La description que César nous fait de la migration des Helvètes nous
donne une idée de ce qu'étaient les invasions :
Dès
qu'ils s'estimèrent prêts pour cette expédition, les Helvètes incendièrent toutes
leurs places-fortes, une douzaine, leurs villages, environ quatre cents, tous leurs
édifices privés; ils brûlèrent tout leur blé sauf celui qu'ils envisageaient
d'emporter avec eux, pour que privés d'espoir de retour, ils soient plus disposés à
affronter les dangers; ils ordonnèrent que chacun emporte de chez soi de la farine moulue
pour trois mois.

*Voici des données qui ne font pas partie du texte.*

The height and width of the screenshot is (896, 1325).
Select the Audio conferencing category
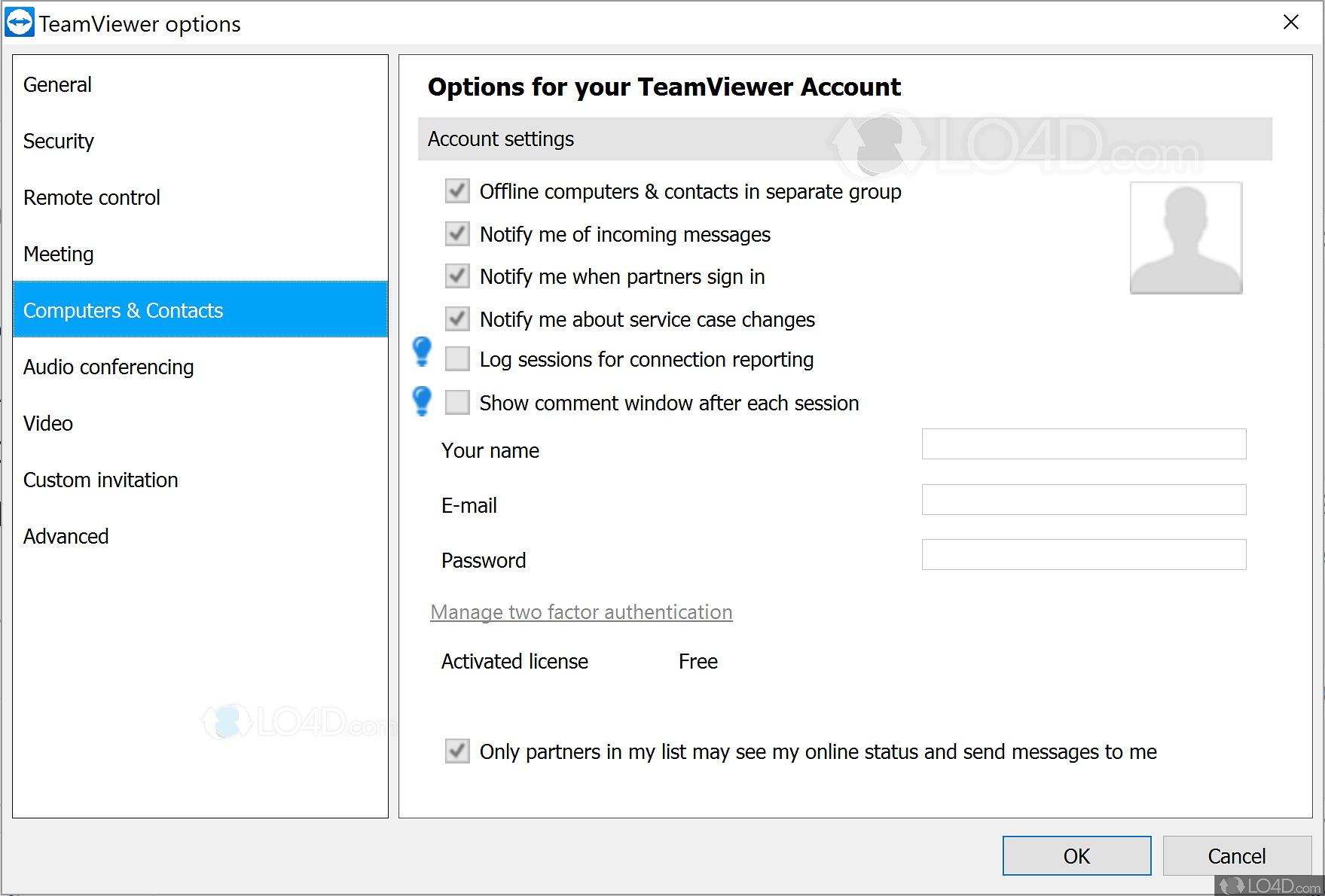[x=108, y=367]
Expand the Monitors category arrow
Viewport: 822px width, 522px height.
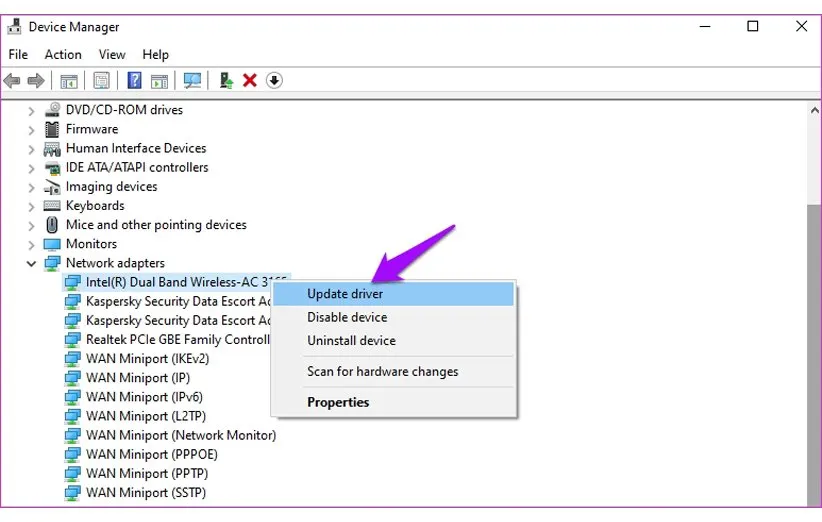(31, 245)
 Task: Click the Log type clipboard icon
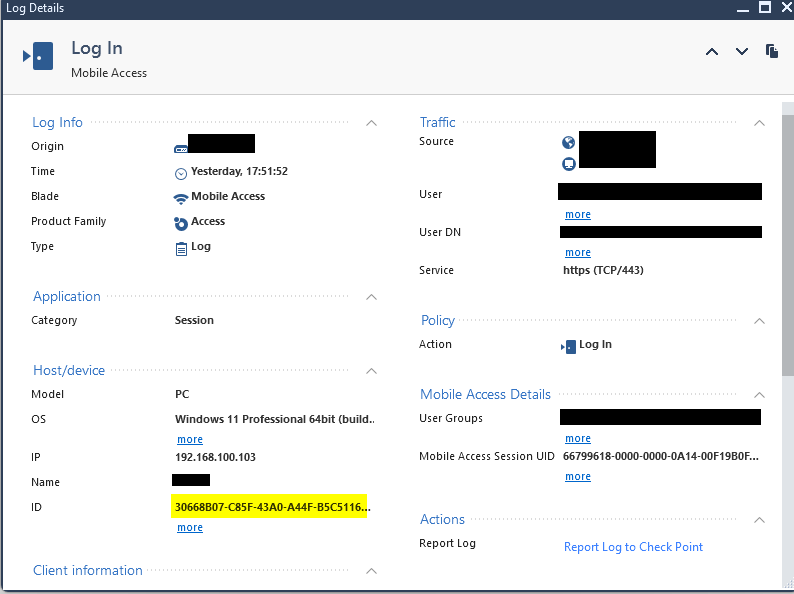click(x=181, y=247)
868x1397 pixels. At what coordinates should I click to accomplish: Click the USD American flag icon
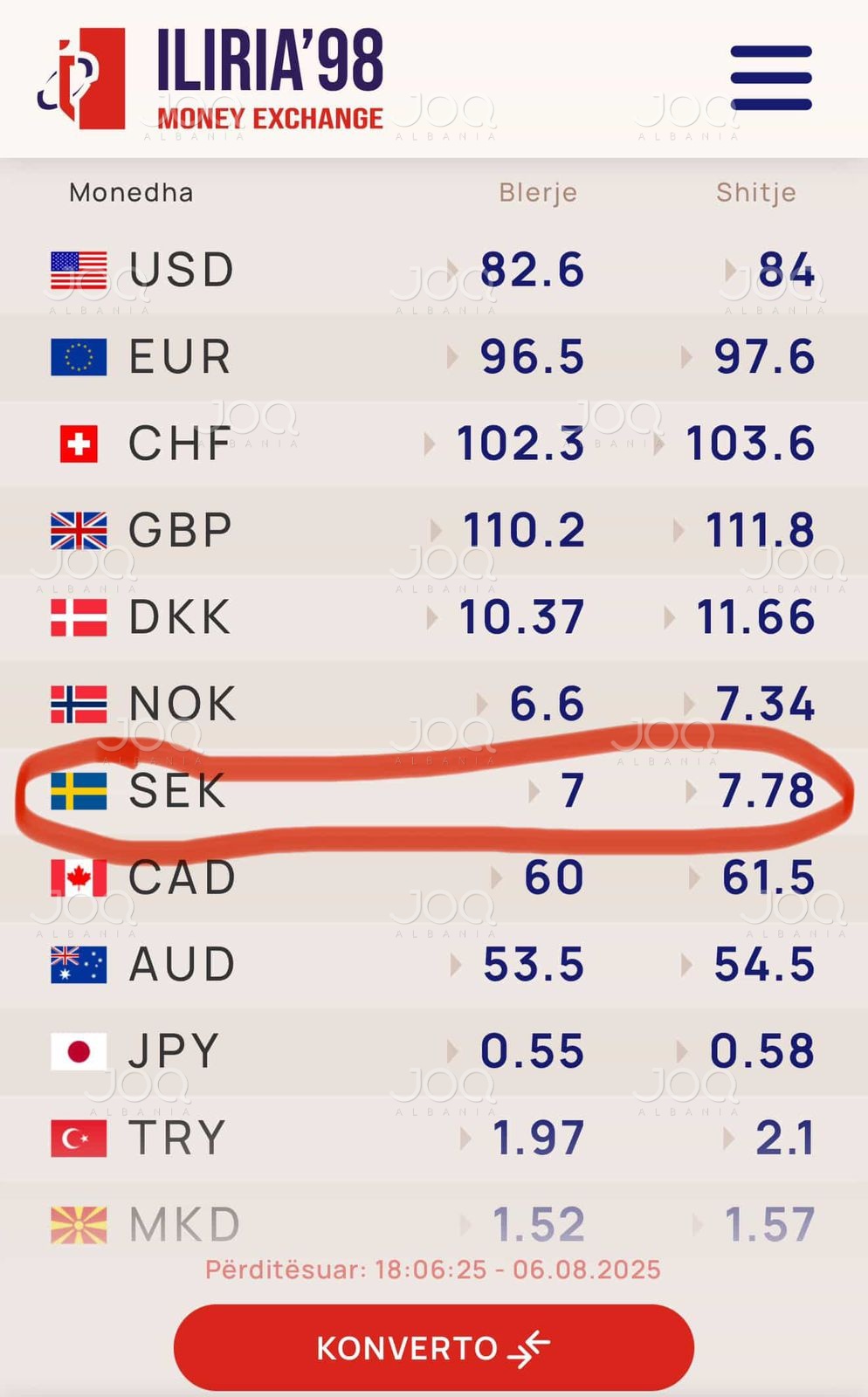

Ils persuadèrent les Rauraques et les Tulinges, leurs voisins de prendre
la même décision, de brûler leurs places-fortes et leurs villages et de partir avec
eux.
CÉSAR
1. La migration des Helvètes met la Province en danger
Les Helvètes ont
demandé à César le libre passage à travers la Provincia. Craignant des
pillages, César refuse, mais les Helvètes obtiennent des Séquanes l'autorisation de
passer par leur territoire.
[1] Caesari renuntiatur
Helvetiis esse in animo per agrum Sequanorum et Haeduorum iter
in Santonum fines facere, qui non longe a
Tolosatium finibus absunt*, quae civitas est in Provincia. [2] Id si
fieret, intellegebat magno cum periculo Provinciae** futurum ut
homines bellicosos, populi Romani inimicos,
locis patentibus maximeque
frumentariis finitimos haberet.
I, 10, 1 - 2 *... IN SANTONUM FINES QUI NON LONGE A
TOLOSATIUM FINIBUS ABSUNT ... : Il est nécessaire de vérifier sur la carte de
la Gaule les affirmations de César.
Pensons que :
- pour les Romains du Ier s. ACN, la Gaule est un pays lointain et mal connu. Voici
comment en parle Cicéron en 56 :
Des
contrées et des nations que ni la littérature, ni la tradition orale, ni la légende ne
nous avaient fait connaître ont été parcourues par notre général, par notre armée et
par les armes du peuple romain.
CICÉRON
- les cartes antiques étaient fausses: mauvaise orientation, contraction des distances
N-S, allongement des distances E-O. Le document ci-joint te donne une idée de ce que
pouvait être une carte dans l'Antiquité (l'original remonte sans doute au IIIe s. PCN).
**... LOCIS
PATENTIBUS ... : A l'ouest, la Provincia n'avait pas de frontière
naturelle et, à vrai dire, aucune frontière nettement fixée. |
[1]
renuntiare
: annoncer (à son retour)
civitas
: attraction de l'antécédent dans la relative;
l'antécédent se met alors au cas du relatif
[2]
ut + subj. le fait que ...; introduit la proposition sujet de futurum [esse]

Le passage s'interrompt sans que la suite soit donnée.